Supervisors and county government staff members last week continued to emphasize that—despite dramatically escalating cost projections for Metro—the Loudoun realistically cannot back out of its Metro obligations.
County Administrator Tim Hemstreet outlined to the Board of Supervisors’ finance committee Feb. 14 some of the steps it would take to shelve the project—and what it would cost.

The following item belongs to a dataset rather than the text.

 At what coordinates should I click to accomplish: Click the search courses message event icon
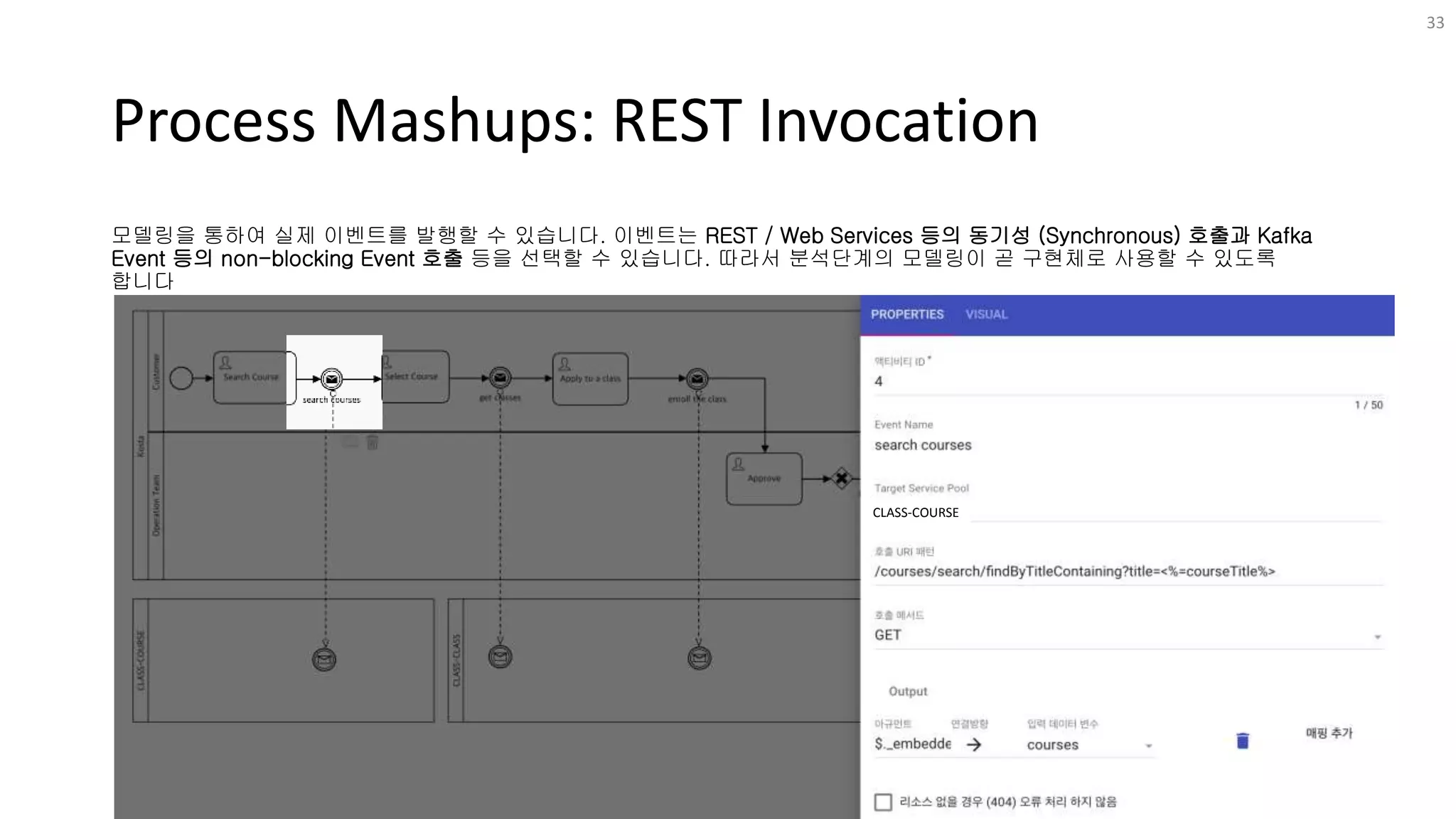[x=332, y=379]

According to Hemstreet, removing Loudoun from the Washington Metro Area Transit Authority compact would require General Assembly action to remove the county from the Washington Metropolitan Area Transit Zone which it created in 1966, followed by agreement from all members of the compact. Even if those actions took place, under the terms of its $195 million federal transportation infrastructure loan, Loudoun would still be responsible for completing construction of Metro tracks, stations, and parking garages—and to repay the loan. Defaulting on that loan would likely impact Loudoun’s triple-A credit rating, driving up the cost of borrowing for the county and having serious impacts on its own capital planning.
“We finish the construction, we pay back the debt, and then the service just doesn’t occur even though we built the stations,” summarized Supervisor Tony R. Buffington Jr. (R-Blue Ridge).
Because the county’s authority to levy a gasoline sales tax is based on its inclusion in the Washington Metropolitan Area Transit Zone, the county also would lose authority for that 2 percent levy and the $5.7 million it is expected to bring in this fiscal year.
Land values around the Silver Line plans, which have risen, contributing to county higher revenues through real estate taxes, would be expected to drop off.
And the county could lose its ability to negotiate proffer agreements with developers. General Assembly action last year to restrict such deals included an exception for properties around Metro stations.